Positive Rollenvorbilder:
Forschungsergebnisse legen nahe, dass Menschen mit ADHS, die Erfolgsgeschichten anderer Betroffener kennen, höhere Selbstwirksamkeit und Resilienz entwickeln (Sedgwick et al., 2019).
Strukturelle Veränderungen:
ADHS-gerechte Arbeits- und Lernumgebungen können dazu beitragen, dass Betroffene ihre Stärken ausspielen und die negativen Auswirkungen der Self-Fulfilling Prophecy abmildern.
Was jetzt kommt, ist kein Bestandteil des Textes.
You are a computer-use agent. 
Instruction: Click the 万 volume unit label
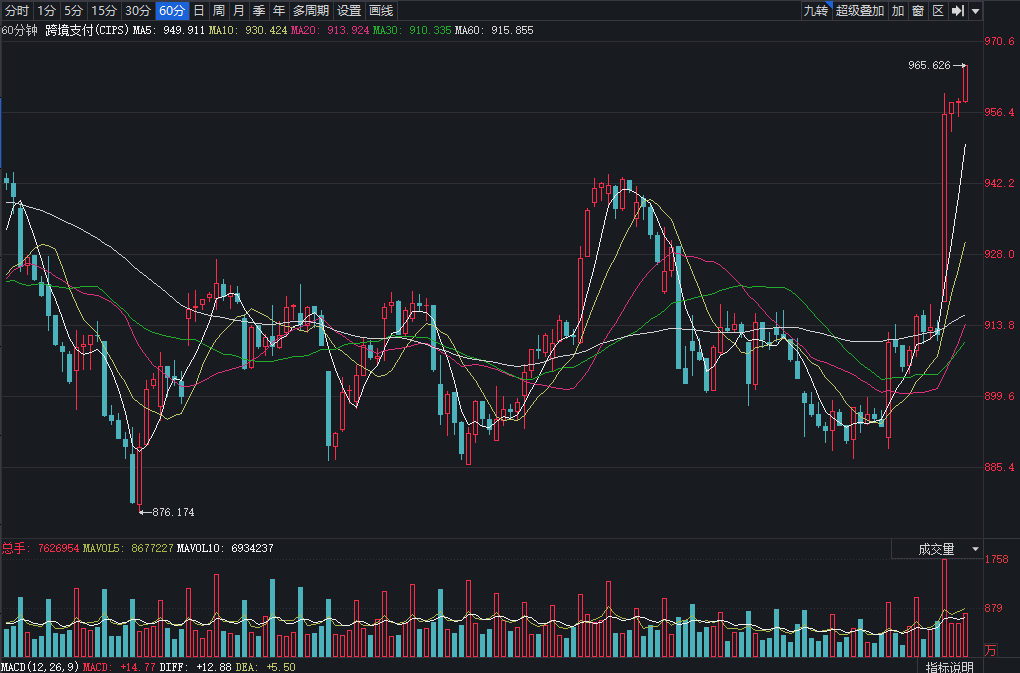[x=991, y=651]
Mentoring & Support-Netzwerke:
Der Kontakt zu erfolgreichen neurodivergenten Vorbildern kann helfen, negative Selbstbilder zu korrigieren und neue Perspektiven zu entwickeln.
Quellen:
Barkley, R. A., Murphy, K. R., & Fischer, M. (2008). ADHD in Adults: What the Science Says. Guilford Press.
Campbell, F. K. (2009). Contours of Ableism: The Production of Disability and Abledness. Palgrave Macmillan.
Daley, D., & Birchwood, J. (2010). ADHD and academic performance. Child: Care, Health and Development, 36(4), 455-464.
Hinshaw, S. P. (2018). The ADHD Explosion: Myths, Medication, and Today's Push for Performance. Oxford University Press.
Rosenthal, R., & Jacobson, L. (1968). Pygmalion in the classroom: Teacher expectation and pupils’ intellectual development.
Sedgwick, J. A., Merwood, A., & Asherson, P. (2019). ADHD Attention Deficit and Hyperactivity Disorders, 11(3), 241-253.